/karen/

Pop! goes the music

Sunday, 27 August, 2006

This is so true:

... that's what happens now: pop music is everywhere. If you like a song, then so , almost certainly, will someone just like you who works on TV advertisements, or in movies, or who edits sports-highlights packages, or puts together compilations for hotels, or chain-stores, or airlines, or coffee shops. (A couple of months before the Röyksopp débâcle, I'd discovered an album by a good and, I thought, impeccably obscure singer-songwriter called Matthew Ryan; I promptly heard the album's best track during my next three straight visits to Starbucks. So he was dead in the water too, or at least drowned in the latte.) How is it possible to love or connect to music that is as omnipresent as carbon monoxide?

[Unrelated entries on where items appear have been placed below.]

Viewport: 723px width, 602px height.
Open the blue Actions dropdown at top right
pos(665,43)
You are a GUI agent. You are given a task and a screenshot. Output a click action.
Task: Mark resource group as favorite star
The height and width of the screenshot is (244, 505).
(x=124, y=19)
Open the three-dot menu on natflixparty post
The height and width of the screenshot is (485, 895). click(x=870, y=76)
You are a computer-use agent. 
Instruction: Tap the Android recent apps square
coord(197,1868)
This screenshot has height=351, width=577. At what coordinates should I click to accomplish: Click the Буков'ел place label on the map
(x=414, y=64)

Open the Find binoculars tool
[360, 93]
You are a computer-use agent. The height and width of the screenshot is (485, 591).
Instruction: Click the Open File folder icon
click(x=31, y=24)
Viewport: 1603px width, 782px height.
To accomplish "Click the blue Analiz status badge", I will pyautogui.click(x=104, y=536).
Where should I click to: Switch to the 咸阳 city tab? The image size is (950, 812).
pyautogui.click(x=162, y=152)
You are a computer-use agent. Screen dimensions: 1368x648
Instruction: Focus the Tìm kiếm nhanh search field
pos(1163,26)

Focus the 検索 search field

This may partly explain the teenage fondness for the profanities and antisocial attitudes of hip-hop: neither Starbucks nor The Body Shop nor the Hotel Minimalist wishes to assault their valued customers with obscene raps about Uzis and pussy set to beats that attempt to remove part of your skull, thus allowing contemporary youth to bond with their favourite artists in private. I was able to do that with Led Zeppelin because no one else was interested: you never heard ‘Dazed and Confused’ on TV, or in departments stores, or in pubs, or even on the radio very often; there was only on TV programme dedicated to the music I liked in Britain. (Now there's probably a ‘Dazed and Confused’ cable channel somewhere that plays the song twenty-four hours a day.) I was therefore able to foster the notion that Zeppelin was something special, a secret between me and my friends. Such is pop music's current tyranny that it must be almost impossible for kids to think that major artists are speaking directly and intimately to them—how is that possible, when those same artists are speaking to everyone who buys peppermint foot-lotion, or eats at Pizza Hut? The simplest retort to this ubiquity is to listen and learn to like music that is essentially dislikeable, stuff that would bring the Starbucks compilation people to their knees begging for mercy. You can't sell peppermint foot lotion with death metal or obscene gangsta rap; you can't use electronic hardcore to entertain passengers waiting for a plane to take off.

Nick Hornby, 31 Songs, Penguin, London, 2003, pp. 164-66.

I wonder if the same sort of thing applies to SingStar.